Another approach for power spikes would be to consider the more detailed power through the pedal stroke. If the spike comes from an anomalous blip from a sensor, then it's unlikely that pedal stroke will exhibit a realistic force-versus-time pattern. The software could check for anomalous force-versus-time during the pedal stroke and isolate the anomalous portion.

Fortunately such intelligence is in the pods, not the pedals, and so it could be addressed with firmware, rather than hardware. I fully expect that the pedals will only continue to improve with additional updates.

Then there's that cadence blip. There again it's the domain of the pods. The pods have the accelerometers used to determine cadence. For some reason a pedal stroke may have been undetected. Why? I'm not sure. I don't know their algorithm. They watch gravity rotate relative to the noninertial frame of reference of the pedal pod. Perhaps there's an algorithm tweak which could make this more robust. Or perhaps future pedal pods will have improved hardware for cadence detection. It would be fun to dig into the firmware and try some stuff. Maybe if Garmin goes open source, alas.

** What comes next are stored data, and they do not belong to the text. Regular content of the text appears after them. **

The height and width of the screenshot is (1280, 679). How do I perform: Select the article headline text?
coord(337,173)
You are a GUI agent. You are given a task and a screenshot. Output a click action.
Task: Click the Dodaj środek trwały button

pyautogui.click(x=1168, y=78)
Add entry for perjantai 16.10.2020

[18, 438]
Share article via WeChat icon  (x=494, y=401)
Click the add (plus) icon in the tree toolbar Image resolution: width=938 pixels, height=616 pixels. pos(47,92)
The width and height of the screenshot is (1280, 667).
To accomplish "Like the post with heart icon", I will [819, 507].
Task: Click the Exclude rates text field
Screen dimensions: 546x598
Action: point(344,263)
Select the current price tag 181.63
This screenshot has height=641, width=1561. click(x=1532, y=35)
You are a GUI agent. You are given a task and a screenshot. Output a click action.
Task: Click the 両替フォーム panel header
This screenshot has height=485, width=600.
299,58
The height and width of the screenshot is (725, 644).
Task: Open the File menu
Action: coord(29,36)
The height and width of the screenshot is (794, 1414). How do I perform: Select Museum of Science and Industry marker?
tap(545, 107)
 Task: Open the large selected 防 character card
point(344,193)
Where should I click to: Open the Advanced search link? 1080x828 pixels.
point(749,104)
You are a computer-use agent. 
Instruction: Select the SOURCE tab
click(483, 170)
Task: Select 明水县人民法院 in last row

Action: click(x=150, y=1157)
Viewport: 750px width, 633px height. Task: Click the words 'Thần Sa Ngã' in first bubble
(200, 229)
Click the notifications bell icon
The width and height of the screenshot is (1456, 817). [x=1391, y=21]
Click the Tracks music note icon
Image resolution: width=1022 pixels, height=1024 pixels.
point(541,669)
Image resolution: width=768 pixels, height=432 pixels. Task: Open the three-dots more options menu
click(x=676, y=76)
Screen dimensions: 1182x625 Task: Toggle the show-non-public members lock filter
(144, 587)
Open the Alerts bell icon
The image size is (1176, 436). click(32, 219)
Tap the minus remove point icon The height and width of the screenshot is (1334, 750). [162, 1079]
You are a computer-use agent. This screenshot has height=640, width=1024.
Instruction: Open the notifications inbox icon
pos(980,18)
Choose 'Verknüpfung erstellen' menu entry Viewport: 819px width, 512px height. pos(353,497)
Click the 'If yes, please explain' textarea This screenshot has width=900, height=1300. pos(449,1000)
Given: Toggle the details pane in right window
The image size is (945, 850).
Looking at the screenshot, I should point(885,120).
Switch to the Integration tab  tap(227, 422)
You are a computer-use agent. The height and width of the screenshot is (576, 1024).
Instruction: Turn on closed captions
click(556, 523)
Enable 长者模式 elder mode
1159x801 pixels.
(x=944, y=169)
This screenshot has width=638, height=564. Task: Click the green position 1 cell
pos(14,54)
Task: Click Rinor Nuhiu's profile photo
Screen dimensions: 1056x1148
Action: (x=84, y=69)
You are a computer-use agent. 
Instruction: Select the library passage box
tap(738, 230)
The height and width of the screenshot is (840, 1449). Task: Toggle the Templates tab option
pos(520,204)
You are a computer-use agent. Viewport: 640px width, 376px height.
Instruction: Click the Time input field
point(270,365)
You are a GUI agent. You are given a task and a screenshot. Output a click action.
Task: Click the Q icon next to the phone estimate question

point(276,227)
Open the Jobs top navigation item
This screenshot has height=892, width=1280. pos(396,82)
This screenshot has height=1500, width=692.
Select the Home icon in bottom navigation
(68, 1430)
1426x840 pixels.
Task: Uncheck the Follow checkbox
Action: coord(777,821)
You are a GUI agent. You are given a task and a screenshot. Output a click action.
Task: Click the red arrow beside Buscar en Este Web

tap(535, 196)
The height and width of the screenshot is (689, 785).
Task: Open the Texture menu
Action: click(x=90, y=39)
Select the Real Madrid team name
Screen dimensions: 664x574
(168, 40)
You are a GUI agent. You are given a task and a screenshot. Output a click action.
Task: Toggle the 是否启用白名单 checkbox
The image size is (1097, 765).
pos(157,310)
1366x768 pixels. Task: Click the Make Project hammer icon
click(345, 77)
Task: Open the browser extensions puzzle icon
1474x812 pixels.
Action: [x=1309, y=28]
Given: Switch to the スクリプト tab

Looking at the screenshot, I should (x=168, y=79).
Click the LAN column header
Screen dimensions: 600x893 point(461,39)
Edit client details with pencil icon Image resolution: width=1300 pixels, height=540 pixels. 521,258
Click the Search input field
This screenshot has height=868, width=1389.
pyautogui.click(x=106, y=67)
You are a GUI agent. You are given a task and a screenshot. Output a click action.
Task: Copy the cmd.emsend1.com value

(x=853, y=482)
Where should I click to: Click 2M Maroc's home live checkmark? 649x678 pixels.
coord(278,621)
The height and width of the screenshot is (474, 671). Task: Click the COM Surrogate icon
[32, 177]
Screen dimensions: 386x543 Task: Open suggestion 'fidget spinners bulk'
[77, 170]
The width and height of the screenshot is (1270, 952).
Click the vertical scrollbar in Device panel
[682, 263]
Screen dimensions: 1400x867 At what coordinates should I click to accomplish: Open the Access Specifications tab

So overall I'm certainly willing to use these pedals for power tracking. I recognize 1-second power becomes unreliable, but it's not reliable (to a lesser degree) with Powertap either, due to the fractional-pedal-stroke issue.


Fabrício Souza said...

what software you use to compare two power values?


Fabrício Souza said...

what software you use to compare two power values?


djconnel said...

Sorry for the long delay. I use my own Perl scripts.